Recto – Choses auxquelles la vie en société vous astreint

Dîner.
Accepter une invitation à dîner.
Généralement l’invitation est lancée pour un samedi soir.
On se retrouvera entre collègues, ou entre voisins, ou encore en famille.
On peut bien sûr, quand on est nouveau venu, refuser une invitation. Mais c’est un risque.
Dans une petite ville de province s’installent des habitudes. Des rituels. Certains dîners sont plus formels que d’autres.
Il est d’usage, si le dîner est formel, si c’est la première fois que l’on est invité chez l’un des notables, chez un adjoint au maire par exemple, d’apporter à la maîtresse de maison des fleurs ou une plante.
Le propre de l’Homme, de l’Humain, ce n’est pas le rire, c’est le repas. Les Humains sont les seuls animaux qui se réunissent pour manger, qui ont institué le repas et fait du partage de la nourriture un invariant social. Aucune société humaine n’y échappe.

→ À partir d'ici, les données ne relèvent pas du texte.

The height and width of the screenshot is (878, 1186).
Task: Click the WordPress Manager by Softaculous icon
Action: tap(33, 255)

Tous les samedis soirs, trois couples du même âge, qui ont un ou deux enfants, eux aussi sensiblement du même âge, se retrouvent dans la maison des uns ou des autres. Sont aussi invités des célibataires, familiers ou parents des puissances invitantes, en général deux ou trois, et parfois un autre couple, des nouveaux, qui seront intégrés au cycle des dîners s’ils réussissent le passage.
Des règles implicites s’installent: chaque invité ou chaque couple apporte un dessert, ou une entrée, ou une bouteille de vin, le plat principal étant du ressort des maîtres de maison, généralement l’épouse, car en ces années 70 les hommes ne se risquent pas dans les cuisines, sauf pour y déboucher le vin. Tourtes et tartes, faciles à transporter et à réchauffer, sont les plats les plus fréquemment apportés par les couples plus âgés. Les plus jeunes apportent des salades composées à base de riz, de tomates et de thon en boîte.

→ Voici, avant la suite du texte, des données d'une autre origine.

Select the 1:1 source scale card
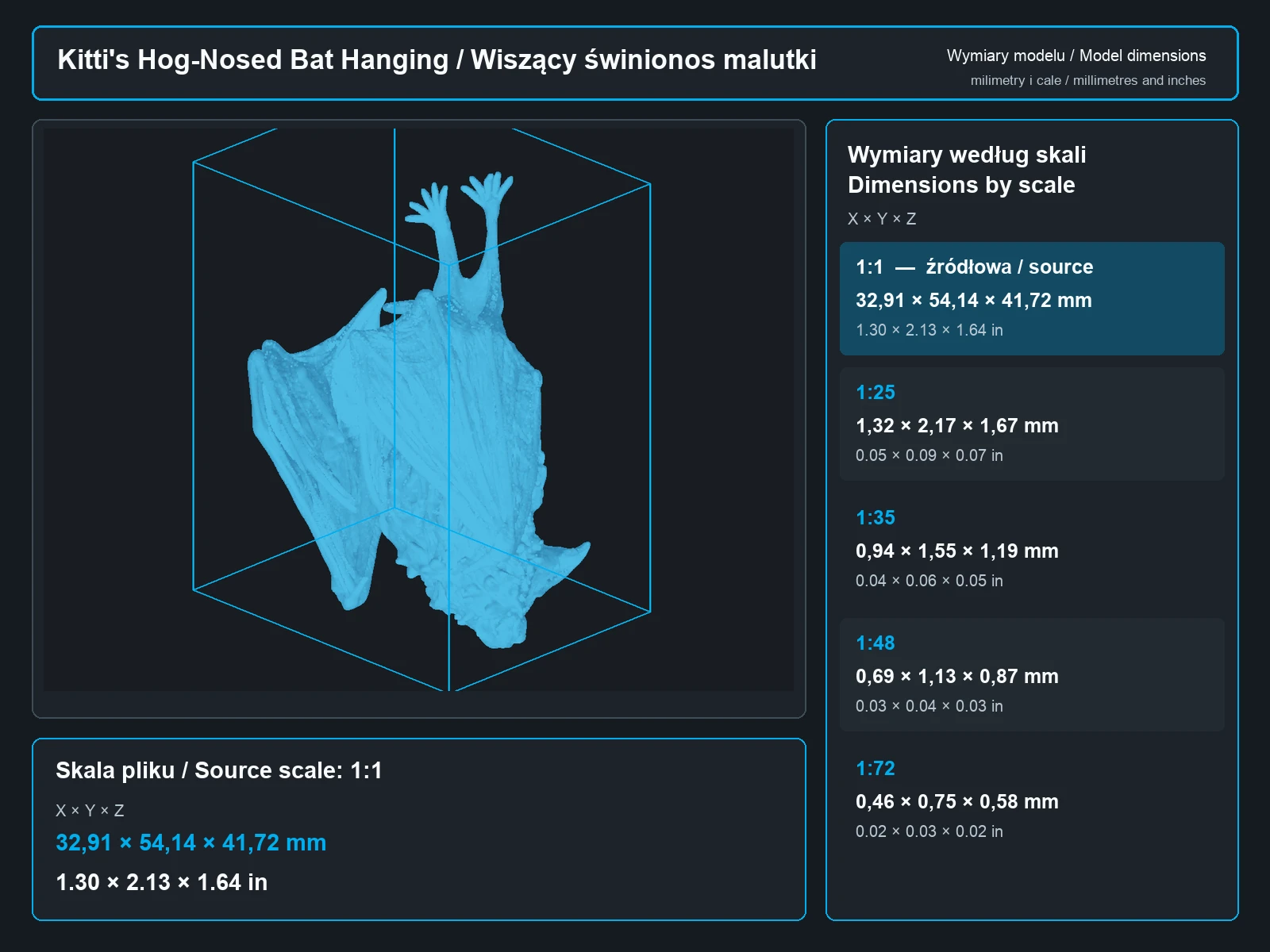This screenshot has width=1270, height=952. (x=1032, y=298)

Un peu moins souvent, disons une fois par mois quand il fait suffisamment beau, une sorte de réception, mais informelle en jeans et baskets, est organisée chez un couple vivant dans une maison à la campagne, autour d’un barbecue, sous prétexte d’un anniversaire, ou juste parce que ça leur fait plaisir. Tous les jeunes profs du collège sont invités, et aussi les instits, les pions, et certains copains ou cousins. Le garagiste en santiags, qui joue de la musique, par exemple. On se retrouve vite à une bonne trentaine. S’il pleut, on peut s’abriter dans les anciennes étables qui bordent la cour. Ça a un air de vacances, on fume, on boit (de la sangria, du vin, de la bière, des sodas, des mélanges, du Chivas, du Ricard), on mange (des grillades, des saucisses, du pâté, des cacahuètes, des chips, des salades composées, des crêpes ou des tartes), chacun pioche comme il veut.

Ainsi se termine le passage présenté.